1. Das Bayerische Oberste Landesgericht ist zur Entscheidung über den Antrag auf Bestimmung des örtlich zuständigen Gerichts berufen (§ 36 Abs. 2 ZPO, § 9 EGZPO). Die für die Bestimmung in Betracht kommenden Landgerichte gehören zu einem bayerischen und einem außerbayerischen Oberlandesgerichtsbezirk. Zuerst mit der Sache befasst war das Landgericht Memmingen.
2. Dem Antrag kann nicht entsprochen werden.

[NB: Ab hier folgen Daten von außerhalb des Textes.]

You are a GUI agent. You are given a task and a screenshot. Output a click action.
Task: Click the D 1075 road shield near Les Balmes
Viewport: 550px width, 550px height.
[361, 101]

Die Voraussetzungen für eine Bestimmung des zuständigen Gerichts gemäß § 36 Abs. 1 Nr. 3 ZPO liegen nicht vor, da für die Klage gegen die Beklagte zu 2 ein ausschließlicher Gerichtsstand in Karlsruhe vereinbart ist und es dem Beklagten zu 1 nicht zugemutet werden kann, sich ebenfalls vor diesem Gericht verklagen zu lassen.
a) Der Umstand, dass die Beklagten nicht, wie es § 36 Abs. 1 Nr. 3 ZPO wörtlich voraussetzt, "verklagt werden sollen", sondern bereits verklagt sind, steht einer Bestimmung des zuständigen Gerichts nach dieser Vorschrift nicht von vornherein entgegen (vgl. BGH NJW 1978, 321; BayObLG NJW-RR 1994, 890; Zöller/Vollkommer ZPO 23. Aufl. § 36 Rn. 16). Auch in Fällen eines prorogierten ausschließlichen Gerichtsstands ist die Bestimmung nicht von vornherein ausgeschlossen (vgl. BGHZ 90, 155/159). Als zuständig kann dann jedoch nur das mit einem Streitgenossen als ausschließlich zuständig vereinbarte Gericht bestimmt werden (BGH NJW 1988, 646/647). Voraussetzung ist nach der Rechtsprechung des Senats, dass es den anderen Streitgenossen unter Berücksichtigung der mit der Prorogation verfolgten Zwecke zugemutet werden kann, sich ebenfalls vor dem vereinbarten Gericht verklagen zu lassen (BayObLGZ 1999, 75; BayObLG NJW-RR 2000, 1592).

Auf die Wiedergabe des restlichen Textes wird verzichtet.